Разве верой можно одурманить разум? Я захотел возразить, но тут Буряков повернулся к нам, подмигнул:
– Уже подъезжаем. Хорошо ты поставил на место попа!
Надо было видеть лицо старлея, когда он увидел разбомбленное здание отдела. Вокруг бродили люди, кто-то пытался тушить небольшой пожар. Буряков легко соскочил с мотоцикла, нашел какого-то чина, начал напористо докладывать.
– Я так даже и не узнала, как ты смог меня вытащить из под ареста, – тихо произнесла Вера, разглядывая как лейтенант размахивает руками.
– Судьба, значит, у особиста такая, – я попытался скаазать это как можно более безразлично. – Увидел, что его при обстреле убило, ну… взял грех на душу, украл протоколы.
Наверное, артист я хреновый, потому что Вера внимательно посмотрела на меня, потом тряхнула рыжими волосами.
– Петя, это… ты его?
– Вера, зачем тебе это? – тихо спросил я.
Невеста ахнула.
– Тебя же расстреляют! За сотрудника органов знаешь какой спрос?!
– Кишка у них тонка. Считаешь, лучше бы тебя пустили по этапу? Да и кто теперь узнает?
– Как же ты это сумел сделать?
– Ткнул ножиком в сердце, а в рану осколок вложил.
– Дурак, ты Петя. Любой судмедэксперт поймет, что рана от ножа.
– Не поймет, – я ткнул пальцем в развалины, рядом с которыми Буряков спорил о чем-то со своим собеседником. – Не до Шепелева сейчас судмедэкспертам.
– В Киеве разберутся – уже не так уверенно произнесла Вера.
– И в Киеве совсем скоро будет не до особиста. Не волнуйся, я все продумал.

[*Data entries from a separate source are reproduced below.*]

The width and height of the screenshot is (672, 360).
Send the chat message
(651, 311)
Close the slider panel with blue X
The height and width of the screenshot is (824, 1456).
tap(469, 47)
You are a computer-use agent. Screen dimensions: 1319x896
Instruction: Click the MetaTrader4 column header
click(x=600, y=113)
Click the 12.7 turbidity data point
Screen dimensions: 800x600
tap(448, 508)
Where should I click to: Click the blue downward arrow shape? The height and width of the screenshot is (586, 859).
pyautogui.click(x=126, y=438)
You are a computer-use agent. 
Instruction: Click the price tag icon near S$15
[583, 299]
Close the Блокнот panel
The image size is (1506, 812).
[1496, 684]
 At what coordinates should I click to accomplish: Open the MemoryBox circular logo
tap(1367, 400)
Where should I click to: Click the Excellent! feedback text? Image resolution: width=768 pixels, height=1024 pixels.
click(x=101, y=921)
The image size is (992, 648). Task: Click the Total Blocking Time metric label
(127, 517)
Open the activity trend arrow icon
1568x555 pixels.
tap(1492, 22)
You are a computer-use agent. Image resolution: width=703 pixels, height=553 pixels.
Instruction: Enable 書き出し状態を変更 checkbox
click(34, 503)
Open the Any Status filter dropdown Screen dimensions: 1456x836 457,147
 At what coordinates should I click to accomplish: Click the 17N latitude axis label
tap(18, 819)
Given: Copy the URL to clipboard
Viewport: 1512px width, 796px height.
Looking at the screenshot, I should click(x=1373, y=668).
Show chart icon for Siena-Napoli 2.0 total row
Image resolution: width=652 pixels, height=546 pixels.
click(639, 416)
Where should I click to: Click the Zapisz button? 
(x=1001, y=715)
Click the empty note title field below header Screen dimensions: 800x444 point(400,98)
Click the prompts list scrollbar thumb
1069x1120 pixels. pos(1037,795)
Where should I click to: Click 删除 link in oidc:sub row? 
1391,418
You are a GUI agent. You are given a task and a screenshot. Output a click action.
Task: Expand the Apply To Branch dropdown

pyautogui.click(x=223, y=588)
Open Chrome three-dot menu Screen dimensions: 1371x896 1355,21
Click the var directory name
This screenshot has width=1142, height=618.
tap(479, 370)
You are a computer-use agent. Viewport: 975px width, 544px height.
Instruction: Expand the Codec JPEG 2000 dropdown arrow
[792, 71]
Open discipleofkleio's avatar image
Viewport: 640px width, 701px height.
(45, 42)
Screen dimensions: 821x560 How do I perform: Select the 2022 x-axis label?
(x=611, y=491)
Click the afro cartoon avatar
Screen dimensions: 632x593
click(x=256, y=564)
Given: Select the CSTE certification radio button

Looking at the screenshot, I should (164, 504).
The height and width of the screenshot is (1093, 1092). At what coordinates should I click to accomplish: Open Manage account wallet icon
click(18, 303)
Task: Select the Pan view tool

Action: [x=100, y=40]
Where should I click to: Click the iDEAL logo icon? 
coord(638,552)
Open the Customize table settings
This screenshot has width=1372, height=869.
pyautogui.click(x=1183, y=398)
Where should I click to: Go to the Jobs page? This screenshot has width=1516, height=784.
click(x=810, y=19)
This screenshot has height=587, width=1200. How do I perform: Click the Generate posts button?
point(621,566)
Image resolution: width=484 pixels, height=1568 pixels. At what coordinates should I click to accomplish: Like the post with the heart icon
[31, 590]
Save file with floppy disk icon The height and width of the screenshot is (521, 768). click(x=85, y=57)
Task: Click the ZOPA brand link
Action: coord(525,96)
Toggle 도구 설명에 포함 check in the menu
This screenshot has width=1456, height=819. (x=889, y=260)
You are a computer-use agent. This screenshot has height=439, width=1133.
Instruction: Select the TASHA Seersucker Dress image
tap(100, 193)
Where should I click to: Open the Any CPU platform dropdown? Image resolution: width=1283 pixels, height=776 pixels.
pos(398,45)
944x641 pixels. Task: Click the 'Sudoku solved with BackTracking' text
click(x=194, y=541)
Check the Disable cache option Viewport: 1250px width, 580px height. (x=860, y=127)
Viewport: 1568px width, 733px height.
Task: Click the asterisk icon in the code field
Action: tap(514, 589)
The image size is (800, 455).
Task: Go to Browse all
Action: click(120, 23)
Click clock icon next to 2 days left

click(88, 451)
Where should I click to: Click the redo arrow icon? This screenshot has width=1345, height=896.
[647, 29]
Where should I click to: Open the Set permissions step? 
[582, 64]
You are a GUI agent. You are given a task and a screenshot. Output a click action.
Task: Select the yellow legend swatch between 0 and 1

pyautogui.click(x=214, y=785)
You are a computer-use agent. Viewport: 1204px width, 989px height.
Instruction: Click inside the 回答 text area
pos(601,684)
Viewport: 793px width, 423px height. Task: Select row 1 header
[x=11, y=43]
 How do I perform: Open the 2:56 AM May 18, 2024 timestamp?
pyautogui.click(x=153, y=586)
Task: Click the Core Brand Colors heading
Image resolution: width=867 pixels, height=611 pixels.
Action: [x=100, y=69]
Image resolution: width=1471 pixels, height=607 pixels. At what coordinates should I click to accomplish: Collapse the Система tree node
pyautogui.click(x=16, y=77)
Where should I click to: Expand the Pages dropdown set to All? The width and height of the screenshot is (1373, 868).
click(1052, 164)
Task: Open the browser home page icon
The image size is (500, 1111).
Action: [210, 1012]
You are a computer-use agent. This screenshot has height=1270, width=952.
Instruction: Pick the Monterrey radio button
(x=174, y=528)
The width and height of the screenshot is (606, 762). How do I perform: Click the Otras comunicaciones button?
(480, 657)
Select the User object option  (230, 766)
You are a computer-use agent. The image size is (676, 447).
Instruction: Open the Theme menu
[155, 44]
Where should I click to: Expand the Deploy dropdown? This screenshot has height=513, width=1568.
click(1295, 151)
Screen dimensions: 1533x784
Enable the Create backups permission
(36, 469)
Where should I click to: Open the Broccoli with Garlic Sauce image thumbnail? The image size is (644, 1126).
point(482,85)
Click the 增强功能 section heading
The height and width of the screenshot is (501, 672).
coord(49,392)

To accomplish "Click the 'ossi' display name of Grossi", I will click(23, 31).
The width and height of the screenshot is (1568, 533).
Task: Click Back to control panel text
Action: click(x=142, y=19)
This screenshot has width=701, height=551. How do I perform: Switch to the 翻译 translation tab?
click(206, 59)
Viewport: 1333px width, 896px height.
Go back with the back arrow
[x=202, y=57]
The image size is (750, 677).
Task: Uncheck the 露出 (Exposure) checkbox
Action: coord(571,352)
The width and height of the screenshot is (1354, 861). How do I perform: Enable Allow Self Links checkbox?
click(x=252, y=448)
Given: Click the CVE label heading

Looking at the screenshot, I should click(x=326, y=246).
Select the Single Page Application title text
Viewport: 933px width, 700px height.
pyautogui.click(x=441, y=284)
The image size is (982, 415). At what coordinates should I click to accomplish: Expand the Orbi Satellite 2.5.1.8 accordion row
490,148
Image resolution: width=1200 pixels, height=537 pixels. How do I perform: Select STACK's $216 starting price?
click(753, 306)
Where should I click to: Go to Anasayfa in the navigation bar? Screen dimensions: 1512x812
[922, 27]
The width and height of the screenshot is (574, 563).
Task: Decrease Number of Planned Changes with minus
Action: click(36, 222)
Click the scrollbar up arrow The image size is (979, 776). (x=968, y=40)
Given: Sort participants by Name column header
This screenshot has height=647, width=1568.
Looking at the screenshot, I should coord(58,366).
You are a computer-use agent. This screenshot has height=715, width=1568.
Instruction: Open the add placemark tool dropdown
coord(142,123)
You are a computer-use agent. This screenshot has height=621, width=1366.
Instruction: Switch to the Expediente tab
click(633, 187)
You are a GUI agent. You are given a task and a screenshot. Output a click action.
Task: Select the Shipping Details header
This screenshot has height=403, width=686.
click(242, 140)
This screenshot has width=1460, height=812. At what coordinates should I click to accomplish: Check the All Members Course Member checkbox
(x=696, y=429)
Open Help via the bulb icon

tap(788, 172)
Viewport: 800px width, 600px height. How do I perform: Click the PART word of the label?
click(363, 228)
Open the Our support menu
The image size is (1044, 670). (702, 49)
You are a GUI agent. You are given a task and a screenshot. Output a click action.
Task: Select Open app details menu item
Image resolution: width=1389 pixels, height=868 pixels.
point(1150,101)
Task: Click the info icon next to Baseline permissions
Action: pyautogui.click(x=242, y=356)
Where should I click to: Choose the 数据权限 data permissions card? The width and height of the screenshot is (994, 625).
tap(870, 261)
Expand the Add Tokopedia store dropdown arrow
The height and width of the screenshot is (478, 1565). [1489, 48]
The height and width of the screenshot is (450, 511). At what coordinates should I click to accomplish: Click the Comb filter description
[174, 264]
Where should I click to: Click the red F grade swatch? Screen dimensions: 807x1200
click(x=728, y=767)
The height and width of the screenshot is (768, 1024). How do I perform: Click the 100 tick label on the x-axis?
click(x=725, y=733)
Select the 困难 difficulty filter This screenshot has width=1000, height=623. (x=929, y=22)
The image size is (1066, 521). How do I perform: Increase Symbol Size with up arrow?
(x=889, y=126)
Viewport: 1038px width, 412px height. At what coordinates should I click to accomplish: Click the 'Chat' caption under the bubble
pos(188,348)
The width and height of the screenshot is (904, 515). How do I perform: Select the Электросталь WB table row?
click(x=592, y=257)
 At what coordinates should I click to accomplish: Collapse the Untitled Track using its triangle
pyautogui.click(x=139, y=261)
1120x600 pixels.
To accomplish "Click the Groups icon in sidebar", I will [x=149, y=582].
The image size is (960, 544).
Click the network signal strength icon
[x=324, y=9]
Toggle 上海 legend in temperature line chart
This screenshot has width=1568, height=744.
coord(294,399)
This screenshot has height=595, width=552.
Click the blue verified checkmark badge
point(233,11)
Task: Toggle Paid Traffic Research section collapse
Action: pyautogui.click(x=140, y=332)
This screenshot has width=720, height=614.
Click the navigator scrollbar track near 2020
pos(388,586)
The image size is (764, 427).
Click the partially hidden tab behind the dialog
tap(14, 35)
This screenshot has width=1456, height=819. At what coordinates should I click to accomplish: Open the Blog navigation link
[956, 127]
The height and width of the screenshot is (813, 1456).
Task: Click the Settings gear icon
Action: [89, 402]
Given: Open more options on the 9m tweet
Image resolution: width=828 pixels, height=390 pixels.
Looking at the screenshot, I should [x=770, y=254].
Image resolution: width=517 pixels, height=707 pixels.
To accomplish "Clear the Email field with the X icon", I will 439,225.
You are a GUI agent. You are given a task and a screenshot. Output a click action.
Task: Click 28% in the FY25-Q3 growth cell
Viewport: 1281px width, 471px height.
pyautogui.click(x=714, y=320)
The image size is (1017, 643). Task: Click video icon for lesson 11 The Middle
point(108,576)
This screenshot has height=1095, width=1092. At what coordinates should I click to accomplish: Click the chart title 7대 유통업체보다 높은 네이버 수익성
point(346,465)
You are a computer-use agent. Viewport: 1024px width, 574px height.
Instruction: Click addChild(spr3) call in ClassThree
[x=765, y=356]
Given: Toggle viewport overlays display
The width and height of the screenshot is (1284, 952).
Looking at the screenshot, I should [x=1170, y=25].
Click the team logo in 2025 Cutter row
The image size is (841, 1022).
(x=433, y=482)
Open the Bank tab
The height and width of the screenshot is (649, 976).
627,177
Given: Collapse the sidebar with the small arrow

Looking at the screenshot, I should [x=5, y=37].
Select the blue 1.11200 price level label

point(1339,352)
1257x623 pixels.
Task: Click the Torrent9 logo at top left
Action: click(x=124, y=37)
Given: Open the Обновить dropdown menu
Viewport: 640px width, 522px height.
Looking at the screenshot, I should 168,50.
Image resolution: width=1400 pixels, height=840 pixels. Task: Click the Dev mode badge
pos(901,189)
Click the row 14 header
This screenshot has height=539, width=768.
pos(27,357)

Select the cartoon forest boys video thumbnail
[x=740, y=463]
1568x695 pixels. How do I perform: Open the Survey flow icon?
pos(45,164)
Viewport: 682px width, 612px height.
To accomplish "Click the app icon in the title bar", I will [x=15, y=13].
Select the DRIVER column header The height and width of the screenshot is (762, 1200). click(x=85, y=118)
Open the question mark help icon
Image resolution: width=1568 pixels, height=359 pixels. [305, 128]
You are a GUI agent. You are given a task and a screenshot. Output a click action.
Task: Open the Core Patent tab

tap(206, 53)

Я был уверен в том, что про Шепелева знаем только мы вдвоем: он остался на месте гибели. Буряков пытался организовать транспорт, но его, как я понял, мягко отшили. Пообещали при отходе тело в первую очередь доставить. Только глядя на то, что творится в Шепетовке, сомневаюсь я, что до покойного старлея будет кому-нибудь дело. Да и довезти до того места, где сделают вскрытие, не самое простое дело. А по июльской жаре через неделю там никто ничего понять не сможет.
Не так, конечно, надо было делать, чуть не спалился я в горячке. Зачем я с ним беседы стал вести? Тюкнул бы по голове, придавил бы без следов – и вся забота. А так, если бы хоть раздели обмывать, кто-нибудь мог бы к ране присмотреться. Хоть и разодрало там рану осколком, а вдруг не всё? Я же не душегуб со стажем. Это теперь я задним умом силен.
Ай, ладно, что рассуждать, если прошло всё так как прошло? А на будущее надо, конечно, сначала думать, а потом делать.